§ Given instruction: Print out each of the items below word for word, leaving out the pictures.

—————

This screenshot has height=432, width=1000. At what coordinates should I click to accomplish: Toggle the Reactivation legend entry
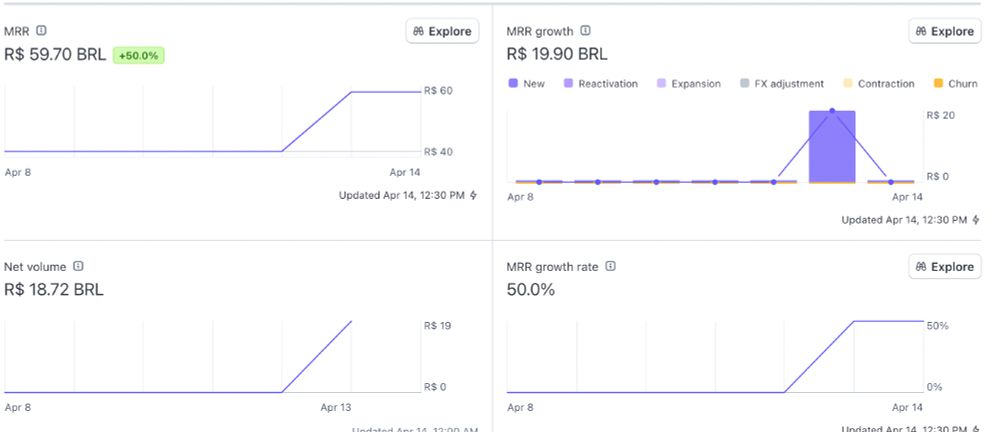click(x=600, y=84)
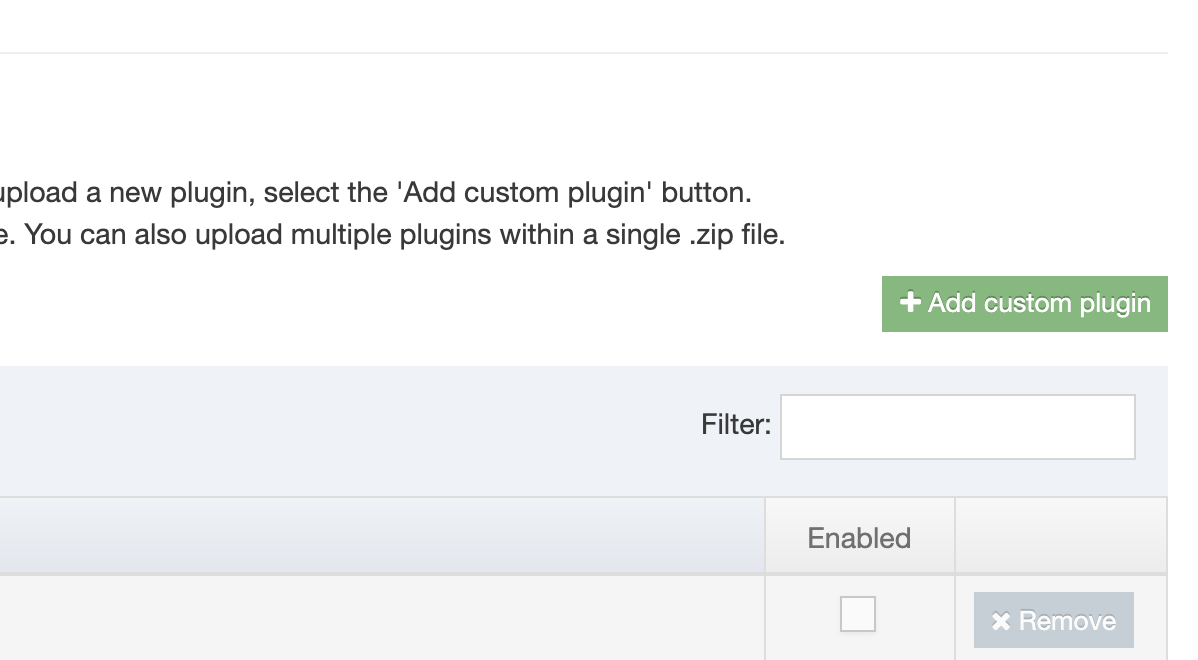Click the Enabled column header
This screenshot has height=660, width=1198.
click(859, 536)
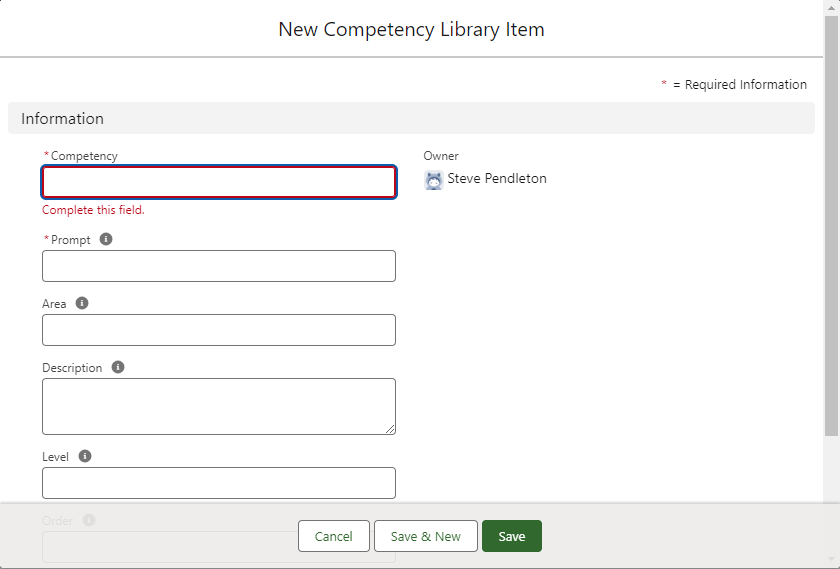Screen dimensions: 840x569
Task: Click the Description box resize handle
Action: tap(390, 429)
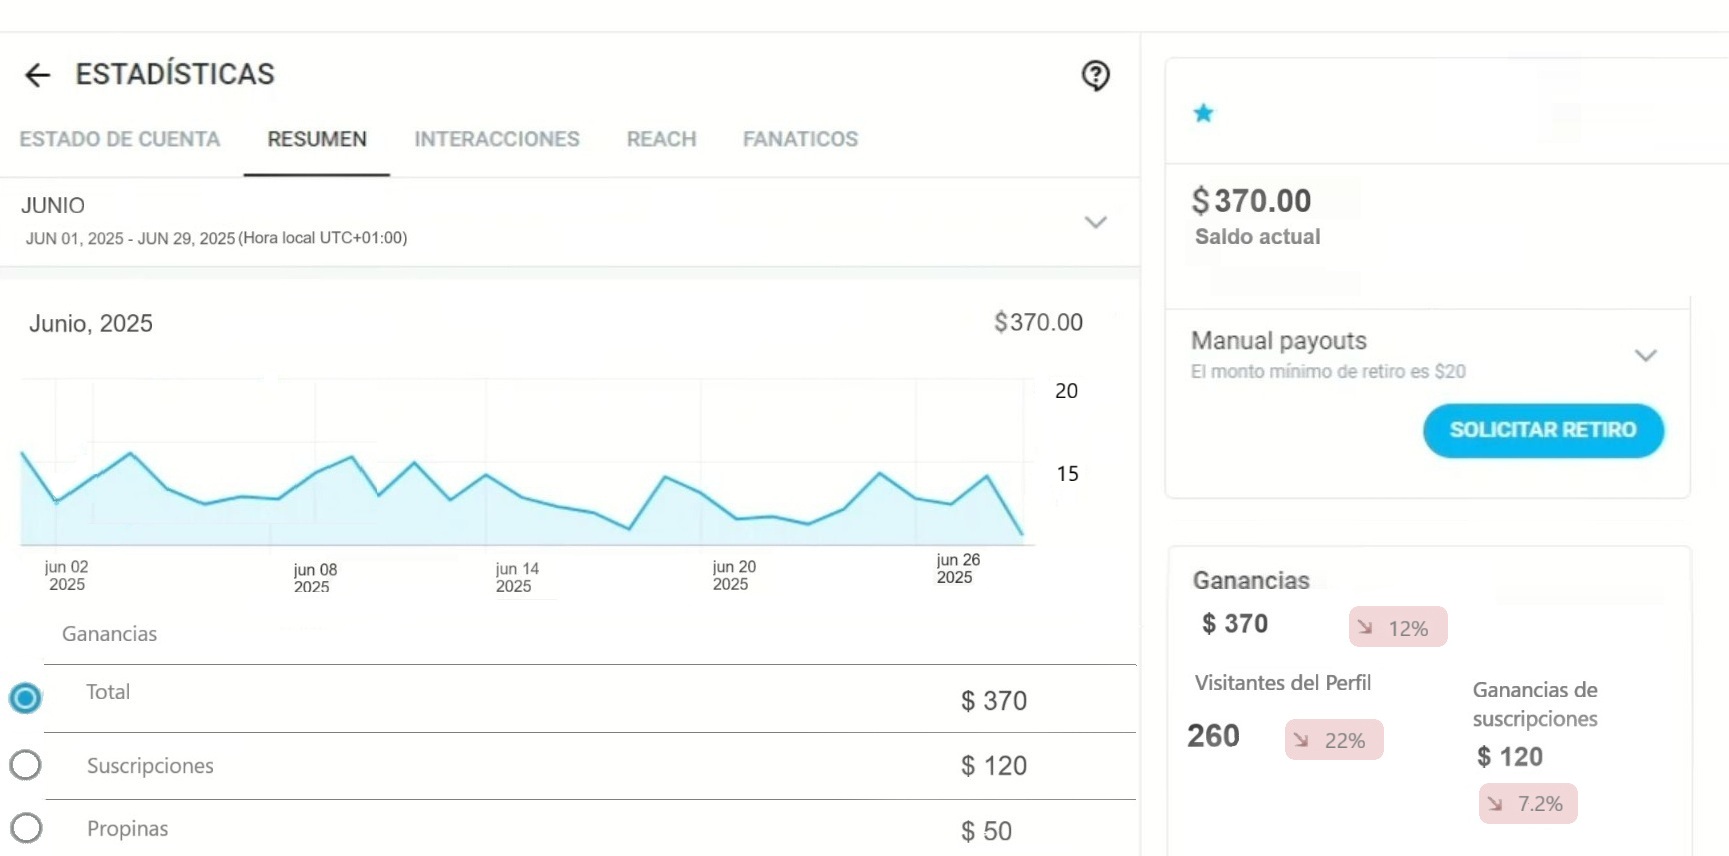The width and height of the screenshot is (1729, 856).
Task: Select the Propinas radio button
Action: [x=26, y=829]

—————

§ Exercise response:
This screenshot has height=432, width=1000. At what coordinates should I click to accomplish: Toggle the Reactivation legend entry
click(x=600, y=84)
Click the Enabled column header
This screenshot has height=660, width=1198.
click(859, 536)
Screen dimensions: 840x569
Task: Click the Description box resize handle
Action: tap(390, 429)
The width and height of the screenshot is (1729, 856).
Task: Select the Propinas radio button
Action: [x=26, y=829]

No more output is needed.